EXERCISE INPUT >>
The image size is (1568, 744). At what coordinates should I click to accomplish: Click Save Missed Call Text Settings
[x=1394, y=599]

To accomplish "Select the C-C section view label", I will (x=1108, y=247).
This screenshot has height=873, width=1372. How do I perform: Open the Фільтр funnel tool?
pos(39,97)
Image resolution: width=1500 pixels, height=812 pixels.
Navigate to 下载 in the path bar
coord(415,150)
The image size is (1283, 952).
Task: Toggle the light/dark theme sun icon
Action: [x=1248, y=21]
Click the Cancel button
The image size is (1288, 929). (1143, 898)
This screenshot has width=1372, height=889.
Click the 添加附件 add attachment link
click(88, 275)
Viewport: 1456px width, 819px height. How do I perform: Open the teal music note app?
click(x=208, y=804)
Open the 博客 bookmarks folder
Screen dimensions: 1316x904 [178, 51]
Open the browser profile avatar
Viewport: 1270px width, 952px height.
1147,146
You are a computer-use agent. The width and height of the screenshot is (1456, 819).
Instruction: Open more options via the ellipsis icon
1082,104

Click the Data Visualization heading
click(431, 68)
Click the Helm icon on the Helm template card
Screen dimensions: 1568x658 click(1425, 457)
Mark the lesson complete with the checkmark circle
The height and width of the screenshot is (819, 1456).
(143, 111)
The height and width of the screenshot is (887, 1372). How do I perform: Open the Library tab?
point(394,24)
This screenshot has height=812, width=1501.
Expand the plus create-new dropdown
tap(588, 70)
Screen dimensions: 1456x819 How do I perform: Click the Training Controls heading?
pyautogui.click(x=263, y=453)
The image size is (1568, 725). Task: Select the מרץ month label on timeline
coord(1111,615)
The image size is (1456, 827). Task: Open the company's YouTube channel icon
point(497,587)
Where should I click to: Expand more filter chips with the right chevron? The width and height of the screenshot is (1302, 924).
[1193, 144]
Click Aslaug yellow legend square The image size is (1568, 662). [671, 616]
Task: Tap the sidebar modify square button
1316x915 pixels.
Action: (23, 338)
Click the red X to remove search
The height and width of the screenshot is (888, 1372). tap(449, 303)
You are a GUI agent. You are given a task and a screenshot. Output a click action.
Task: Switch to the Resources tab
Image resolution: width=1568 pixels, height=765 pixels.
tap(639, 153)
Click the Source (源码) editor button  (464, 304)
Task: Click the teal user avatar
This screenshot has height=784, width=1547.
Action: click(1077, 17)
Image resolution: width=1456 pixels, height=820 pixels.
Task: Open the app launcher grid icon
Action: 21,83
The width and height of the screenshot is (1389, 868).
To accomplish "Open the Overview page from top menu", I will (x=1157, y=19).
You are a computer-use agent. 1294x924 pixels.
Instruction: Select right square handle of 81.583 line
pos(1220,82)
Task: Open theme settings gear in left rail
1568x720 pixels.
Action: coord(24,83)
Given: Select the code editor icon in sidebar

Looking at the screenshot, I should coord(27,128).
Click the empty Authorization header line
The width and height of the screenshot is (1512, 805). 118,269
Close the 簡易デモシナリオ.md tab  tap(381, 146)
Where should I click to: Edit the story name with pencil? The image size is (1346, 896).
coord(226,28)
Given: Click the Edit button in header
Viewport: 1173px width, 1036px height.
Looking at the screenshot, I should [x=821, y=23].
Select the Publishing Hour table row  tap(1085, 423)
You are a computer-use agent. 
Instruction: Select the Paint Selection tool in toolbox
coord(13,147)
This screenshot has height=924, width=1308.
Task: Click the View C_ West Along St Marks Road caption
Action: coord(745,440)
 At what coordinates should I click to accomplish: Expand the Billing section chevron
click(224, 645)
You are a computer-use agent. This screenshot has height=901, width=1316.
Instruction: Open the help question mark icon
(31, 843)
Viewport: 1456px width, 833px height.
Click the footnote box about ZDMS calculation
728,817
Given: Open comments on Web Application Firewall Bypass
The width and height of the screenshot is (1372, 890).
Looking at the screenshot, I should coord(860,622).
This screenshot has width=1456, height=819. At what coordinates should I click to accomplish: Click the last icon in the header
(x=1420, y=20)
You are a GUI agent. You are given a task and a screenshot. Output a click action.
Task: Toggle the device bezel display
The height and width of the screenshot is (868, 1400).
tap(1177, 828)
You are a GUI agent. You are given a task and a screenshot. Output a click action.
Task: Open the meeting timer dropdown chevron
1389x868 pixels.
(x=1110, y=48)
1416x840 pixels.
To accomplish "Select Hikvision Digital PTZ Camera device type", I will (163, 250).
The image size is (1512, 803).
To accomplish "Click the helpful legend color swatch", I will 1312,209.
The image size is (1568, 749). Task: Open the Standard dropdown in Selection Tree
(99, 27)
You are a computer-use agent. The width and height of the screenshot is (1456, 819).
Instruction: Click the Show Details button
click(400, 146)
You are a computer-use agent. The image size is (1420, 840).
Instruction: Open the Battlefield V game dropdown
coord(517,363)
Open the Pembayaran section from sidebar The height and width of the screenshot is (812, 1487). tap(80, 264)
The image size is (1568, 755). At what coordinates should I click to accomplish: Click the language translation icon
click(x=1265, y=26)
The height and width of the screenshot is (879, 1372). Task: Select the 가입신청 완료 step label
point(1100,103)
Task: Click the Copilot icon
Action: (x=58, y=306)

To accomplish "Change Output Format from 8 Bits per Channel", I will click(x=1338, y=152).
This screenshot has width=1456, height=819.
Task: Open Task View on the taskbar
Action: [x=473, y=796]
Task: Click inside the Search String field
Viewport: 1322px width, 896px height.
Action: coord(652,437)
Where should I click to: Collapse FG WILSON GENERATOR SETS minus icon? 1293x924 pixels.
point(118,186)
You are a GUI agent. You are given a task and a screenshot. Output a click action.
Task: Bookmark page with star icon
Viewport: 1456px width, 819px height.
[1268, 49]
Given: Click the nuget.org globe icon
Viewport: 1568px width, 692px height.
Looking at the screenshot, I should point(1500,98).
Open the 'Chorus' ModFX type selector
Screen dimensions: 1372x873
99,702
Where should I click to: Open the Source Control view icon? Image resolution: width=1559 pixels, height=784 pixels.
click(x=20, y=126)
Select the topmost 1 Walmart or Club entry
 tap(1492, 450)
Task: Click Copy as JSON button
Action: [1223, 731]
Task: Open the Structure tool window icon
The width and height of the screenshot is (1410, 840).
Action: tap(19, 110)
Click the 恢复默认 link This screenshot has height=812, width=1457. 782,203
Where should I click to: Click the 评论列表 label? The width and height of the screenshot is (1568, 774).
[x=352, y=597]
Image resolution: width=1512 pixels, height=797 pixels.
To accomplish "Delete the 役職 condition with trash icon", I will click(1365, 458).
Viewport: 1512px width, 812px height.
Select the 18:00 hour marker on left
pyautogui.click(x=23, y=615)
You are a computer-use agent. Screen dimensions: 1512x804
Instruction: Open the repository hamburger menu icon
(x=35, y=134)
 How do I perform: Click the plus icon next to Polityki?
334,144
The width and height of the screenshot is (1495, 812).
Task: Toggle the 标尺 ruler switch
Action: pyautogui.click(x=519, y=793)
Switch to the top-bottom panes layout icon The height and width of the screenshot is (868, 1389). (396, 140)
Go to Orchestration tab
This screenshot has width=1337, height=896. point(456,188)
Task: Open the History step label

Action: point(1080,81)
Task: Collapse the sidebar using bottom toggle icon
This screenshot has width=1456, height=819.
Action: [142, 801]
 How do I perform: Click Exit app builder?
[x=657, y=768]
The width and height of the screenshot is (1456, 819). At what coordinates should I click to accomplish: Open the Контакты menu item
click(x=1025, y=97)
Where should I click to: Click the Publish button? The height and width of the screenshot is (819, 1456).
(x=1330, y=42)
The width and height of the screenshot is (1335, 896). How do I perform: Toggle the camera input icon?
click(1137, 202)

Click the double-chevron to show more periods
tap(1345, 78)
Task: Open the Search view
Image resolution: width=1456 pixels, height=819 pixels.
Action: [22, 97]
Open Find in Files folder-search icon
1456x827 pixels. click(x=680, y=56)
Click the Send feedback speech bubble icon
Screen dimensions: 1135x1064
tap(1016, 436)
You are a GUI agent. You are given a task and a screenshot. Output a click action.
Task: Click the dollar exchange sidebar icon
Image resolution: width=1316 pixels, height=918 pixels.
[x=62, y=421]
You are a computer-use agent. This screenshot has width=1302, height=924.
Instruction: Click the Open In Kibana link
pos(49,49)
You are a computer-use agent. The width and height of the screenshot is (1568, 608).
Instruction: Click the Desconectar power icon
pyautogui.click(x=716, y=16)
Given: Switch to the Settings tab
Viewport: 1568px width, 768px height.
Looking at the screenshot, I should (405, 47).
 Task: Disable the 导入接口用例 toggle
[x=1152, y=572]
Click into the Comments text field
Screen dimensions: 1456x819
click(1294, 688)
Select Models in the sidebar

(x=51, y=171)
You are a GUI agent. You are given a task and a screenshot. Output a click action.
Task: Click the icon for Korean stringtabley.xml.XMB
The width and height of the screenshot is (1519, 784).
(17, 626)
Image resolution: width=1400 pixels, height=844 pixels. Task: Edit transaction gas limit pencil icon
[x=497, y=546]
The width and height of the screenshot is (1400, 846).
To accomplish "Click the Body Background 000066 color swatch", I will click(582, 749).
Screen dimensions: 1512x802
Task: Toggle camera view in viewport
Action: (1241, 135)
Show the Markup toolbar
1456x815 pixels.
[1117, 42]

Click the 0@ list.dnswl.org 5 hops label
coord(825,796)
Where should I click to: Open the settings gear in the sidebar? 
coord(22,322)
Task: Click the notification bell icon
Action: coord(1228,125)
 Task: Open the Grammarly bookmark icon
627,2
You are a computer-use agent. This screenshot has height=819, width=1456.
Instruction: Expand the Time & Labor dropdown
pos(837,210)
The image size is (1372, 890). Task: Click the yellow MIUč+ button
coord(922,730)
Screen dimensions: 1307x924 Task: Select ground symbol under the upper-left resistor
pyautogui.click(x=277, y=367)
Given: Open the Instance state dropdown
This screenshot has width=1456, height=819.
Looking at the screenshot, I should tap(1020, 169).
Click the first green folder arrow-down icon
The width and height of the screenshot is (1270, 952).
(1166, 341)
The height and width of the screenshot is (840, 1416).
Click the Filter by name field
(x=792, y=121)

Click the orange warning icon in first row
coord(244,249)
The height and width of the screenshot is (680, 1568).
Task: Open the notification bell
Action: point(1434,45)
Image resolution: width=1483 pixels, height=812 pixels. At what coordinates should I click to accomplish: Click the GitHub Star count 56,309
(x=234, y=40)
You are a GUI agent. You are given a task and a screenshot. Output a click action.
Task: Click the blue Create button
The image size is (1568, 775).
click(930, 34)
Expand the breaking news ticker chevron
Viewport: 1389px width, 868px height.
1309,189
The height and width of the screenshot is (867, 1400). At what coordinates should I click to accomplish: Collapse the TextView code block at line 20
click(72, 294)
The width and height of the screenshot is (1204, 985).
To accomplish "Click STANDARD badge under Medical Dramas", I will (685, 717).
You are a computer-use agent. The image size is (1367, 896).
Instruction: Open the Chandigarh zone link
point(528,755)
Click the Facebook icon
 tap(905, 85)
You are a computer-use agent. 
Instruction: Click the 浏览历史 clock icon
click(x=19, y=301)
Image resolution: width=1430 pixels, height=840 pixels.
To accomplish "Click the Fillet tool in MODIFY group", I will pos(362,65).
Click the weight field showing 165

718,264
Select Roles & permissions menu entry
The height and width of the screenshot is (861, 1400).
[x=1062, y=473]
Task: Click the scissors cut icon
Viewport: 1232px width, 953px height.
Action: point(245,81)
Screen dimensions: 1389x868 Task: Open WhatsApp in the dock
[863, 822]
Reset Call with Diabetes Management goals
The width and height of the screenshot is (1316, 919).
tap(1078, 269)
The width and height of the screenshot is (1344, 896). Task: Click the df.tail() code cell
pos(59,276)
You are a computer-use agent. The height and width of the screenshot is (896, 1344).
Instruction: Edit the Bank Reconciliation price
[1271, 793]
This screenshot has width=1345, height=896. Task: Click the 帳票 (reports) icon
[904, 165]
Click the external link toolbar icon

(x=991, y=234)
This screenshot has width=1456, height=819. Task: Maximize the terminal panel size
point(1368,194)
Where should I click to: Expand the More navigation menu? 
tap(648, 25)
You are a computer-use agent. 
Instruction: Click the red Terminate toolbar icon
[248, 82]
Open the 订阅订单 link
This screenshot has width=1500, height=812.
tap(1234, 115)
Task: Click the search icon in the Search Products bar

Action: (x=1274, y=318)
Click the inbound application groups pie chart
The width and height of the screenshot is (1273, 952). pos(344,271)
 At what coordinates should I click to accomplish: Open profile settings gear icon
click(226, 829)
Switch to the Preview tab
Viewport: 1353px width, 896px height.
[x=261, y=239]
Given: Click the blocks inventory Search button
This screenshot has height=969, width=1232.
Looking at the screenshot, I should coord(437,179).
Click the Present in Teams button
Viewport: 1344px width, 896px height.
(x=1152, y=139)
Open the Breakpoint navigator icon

AIM OF THE EXERCISE >> All that should be written out is the stretch of lines above between the one holding "Navigate to 下载 in the path bar" and the one holding "This screenshot has width=1372, height=889.", inclusive, exactly as given.

YOUR SOLUTION >>
Navigate to 下载 in the path bar
coord(415,150)
The image size is (1283, 952).
Task: Toggle the light/dark theme sun icon
Action: [x=1248, y=21]
Click the Cancel button
The image size is (1288, 929). (1143, 898)
This screenshot has width=1372, height=889.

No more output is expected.